Top Picks: ProLogis (PLD), Simon Property Group (SPG) and Vornado Realty Trust (VNO)
At $0.59/share for Q4, we’re at the lower end of a consensus for ProLogis that ranges from $0.58/share to $0.79/share, with a mean of $0.68/share. We may be low, but we’ve taken a conservative view of Q4 Corporate Distribution Facilities Services’ (CDFS) dispositions as the company will likely push sales it doesn’t need to meet its numbers into ’08. Development starts will be a key data point.
For core metrics, we expect rents spreads to be 10%, which is roughly even with the 11% results in Q3, and stabilized occupancy to remain around Q3′s 95.5%. As for 2008, we’re at $4.80, versus management guidance of $4.65 to $4.85 and consensus of $4.84. The company should also provide detailed ’08 drivers with Q4 results.
We expect Simon to deliver Q307 FFO of $1.60, which compares to Street estimates at $1.67. For the full year, excluding the charge for the Arizona write-off ($0.11/share), we are at $5.85, which compares to management’s guidance for FFO of $5.83-$5.88. In term of the core, we expect operations to remain stable with a slight seasonal pick up in occupancy and healthy 20% rent spreads.
For Vornado, our estimate for the quarter is $1.38/share vs. consensus of $1.43/share. We’re at the lower end of consensus, which ranges $1.34 to $1.50. We expect continued solid performance from VNO’s core businesses. For office rents, we are looking for 25% spreads in NYC and 5% in DC. For retail, we expect consistent growth of 3% in same store net operating income (NOI) in 2007 and have rent roll ups of 20%. We’re at $6.03 for 2008 which is a penny higher than consensus.
KIMCO (KIM) Outlook: KIM’s core portfolio continues to perform, its development pipeline remains robust, and it has consistently found ways to increase its asset-management platform and grow earnings. These elements come together to deliver an attractive long-term earnings growth profile (10%-plus FFO).
Our $0.54 estimate for Q407 is inline with the consensus. We expect stable core operations with 3% same property NOI growth and 10% rent spreads.
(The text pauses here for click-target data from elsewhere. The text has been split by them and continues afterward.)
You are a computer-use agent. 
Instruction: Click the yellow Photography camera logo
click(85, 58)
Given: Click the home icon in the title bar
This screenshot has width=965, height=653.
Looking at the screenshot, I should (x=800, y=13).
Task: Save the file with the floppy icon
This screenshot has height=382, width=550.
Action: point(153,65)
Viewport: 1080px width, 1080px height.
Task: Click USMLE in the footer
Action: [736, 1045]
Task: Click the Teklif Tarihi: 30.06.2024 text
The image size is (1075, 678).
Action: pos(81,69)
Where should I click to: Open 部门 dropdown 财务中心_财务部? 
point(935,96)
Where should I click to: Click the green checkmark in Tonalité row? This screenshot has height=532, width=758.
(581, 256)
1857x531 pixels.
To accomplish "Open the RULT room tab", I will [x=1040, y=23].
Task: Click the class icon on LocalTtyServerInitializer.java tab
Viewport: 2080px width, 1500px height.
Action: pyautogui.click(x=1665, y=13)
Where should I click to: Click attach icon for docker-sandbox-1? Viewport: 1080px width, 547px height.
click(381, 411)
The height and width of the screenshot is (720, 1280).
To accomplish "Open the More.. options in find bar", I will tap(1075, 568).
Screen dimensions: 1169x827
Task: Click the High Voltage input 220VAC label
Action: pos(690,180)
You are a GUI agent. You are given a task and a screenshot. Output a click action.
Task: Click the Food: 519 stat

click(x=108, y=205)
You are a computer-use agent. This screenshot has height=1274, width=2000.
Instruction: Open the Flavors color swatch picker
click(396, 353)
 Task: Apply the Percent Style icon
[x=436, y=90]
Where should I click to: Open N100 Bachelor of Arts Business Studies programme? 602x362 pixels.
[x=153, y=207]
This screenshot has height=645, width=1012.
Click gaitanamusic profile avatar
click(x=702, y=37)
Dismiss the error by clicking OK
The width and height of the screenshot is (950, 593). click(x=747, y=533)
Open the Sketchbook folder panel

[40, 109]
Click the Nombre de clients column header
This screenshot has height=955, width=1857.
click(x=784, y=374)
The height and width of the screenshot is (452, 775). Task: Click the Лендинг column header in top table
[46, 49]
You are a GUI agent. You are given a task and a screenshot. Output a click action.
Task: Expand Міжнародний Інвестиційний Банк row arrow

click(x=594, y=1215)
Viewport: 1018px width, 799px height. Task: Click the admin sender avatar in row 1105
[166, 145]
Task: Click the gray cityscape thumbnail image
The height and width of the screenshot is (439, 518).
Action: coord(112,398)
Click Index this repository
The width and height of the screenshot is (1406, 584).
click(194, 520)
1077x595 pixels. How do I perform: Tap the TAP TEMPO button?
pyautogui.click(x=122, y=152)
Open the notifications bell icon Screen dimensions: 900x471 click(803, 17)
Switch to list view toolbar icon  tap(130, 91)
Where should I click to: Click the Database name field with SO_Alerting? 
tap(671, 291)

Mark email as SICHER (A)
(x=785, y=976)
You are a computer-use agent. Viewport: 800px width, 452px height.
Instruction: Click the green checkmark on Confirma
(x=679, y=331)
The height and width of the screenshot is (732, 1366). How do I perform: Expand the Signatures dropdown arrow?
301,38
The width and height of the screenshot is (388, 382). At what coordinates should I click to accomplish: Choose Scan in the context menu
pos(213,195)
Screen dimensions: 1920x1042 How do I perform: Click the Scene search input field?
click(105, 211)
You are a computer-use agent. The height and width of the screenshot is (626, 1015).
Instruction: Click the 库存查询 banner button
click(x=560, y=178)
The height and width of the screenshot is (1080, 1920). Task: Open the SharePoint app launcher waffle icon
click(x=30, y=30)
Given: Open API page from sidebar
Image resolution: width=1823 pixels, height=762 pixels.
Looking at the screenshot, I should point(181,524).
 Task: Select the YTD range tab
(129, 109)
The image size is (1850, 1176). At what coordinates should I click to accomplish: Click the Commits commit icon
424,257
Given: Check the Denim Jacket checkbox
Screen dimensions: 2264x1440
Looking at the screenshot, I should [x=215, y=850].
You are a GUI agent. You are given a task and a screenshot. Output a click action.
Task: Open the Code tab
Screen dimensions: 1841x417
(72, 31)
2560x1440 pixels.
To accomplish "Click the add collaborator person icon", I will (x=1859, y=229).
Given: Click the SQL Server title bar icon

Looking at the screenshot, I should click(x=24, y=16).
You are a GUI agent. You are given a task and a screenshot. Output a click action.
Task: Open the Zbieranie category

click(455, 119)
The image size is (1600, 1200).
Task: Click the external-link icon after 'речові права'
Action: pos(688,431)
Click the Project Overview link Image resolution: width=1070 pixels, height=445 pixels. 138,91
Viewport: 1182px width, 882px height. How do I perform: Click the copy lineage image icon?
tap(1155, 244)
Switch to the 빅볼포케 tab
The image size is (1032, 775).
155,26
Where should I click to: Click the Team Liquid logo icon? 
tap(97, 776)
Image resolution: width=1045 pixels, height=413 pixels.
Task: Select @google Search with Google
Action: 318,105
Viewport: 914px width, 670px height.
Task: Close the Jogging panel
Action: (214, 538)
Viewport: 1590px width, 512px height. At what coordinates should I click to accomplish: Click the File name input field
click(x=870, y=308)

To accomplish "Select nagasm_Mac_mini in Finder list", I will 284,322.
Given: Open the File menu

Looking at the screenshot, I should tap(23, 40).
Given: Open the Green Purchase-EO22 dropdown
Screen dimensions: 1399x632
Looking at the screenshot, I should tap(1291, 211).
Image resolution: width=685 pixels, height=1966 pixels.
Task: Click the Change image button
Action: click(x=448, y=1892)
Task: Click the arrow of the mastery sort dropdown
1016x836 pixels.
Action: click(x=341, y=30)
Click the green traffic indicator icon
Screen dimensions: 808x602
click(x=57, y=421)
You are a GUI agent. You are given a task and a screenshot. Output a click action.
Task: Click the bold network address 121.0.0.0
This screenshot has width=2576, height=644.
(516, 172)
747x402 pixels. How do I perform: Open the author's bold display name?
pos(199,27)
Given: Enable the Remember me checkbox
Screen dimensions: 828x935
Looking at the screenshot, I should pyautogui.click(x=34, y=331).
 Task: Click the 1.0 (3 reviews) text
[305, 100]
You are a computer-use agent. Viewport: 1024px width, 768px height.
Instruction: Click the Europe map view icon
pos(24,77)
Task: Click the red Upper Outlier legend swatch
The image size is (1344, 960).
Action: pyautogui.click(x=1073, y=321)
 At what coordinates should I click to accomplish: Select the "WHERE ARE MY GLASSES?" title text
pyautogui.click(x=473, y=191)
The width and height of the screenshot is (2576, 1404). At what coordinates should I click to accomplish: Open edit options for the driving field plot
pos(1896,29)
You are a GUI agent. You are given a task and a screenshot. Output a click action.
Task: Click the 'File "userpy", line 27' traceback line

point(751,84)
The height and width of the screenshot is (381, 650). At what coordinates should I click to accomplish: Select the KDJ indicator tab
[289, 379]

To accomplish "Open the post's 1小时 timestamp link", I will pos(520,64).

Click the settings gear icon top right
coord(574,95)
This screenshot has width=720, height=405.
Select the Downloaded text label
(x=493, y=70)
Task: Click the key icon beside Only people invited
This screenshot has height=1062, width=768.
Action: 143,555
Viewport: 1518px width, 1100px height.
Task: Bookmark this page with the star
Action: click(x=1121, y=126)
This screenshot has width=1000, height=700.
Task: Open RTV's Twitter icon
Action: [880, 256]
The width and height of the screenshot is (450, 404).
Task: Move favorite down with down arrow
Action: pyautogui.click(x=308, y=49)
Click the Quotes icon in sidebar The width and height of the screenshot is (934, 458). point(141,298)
Transaction volumes remained modest with $116 million of acquisitions and $226 million of dispositions in Q4. Management indicated at our Outlook Conference that cap rates have nudged up. This is impacting margins on its merchant development pipeline, but easing construction costs and better land availability are helping keep margins within their historical range. We have just $2 million ($0.02/share) of gains from merchant building, net of taxes, in our Q4 estimate. For 2008, we expect FFO of $2.75, which compares to the company’s $2.70-$2.78 guidance.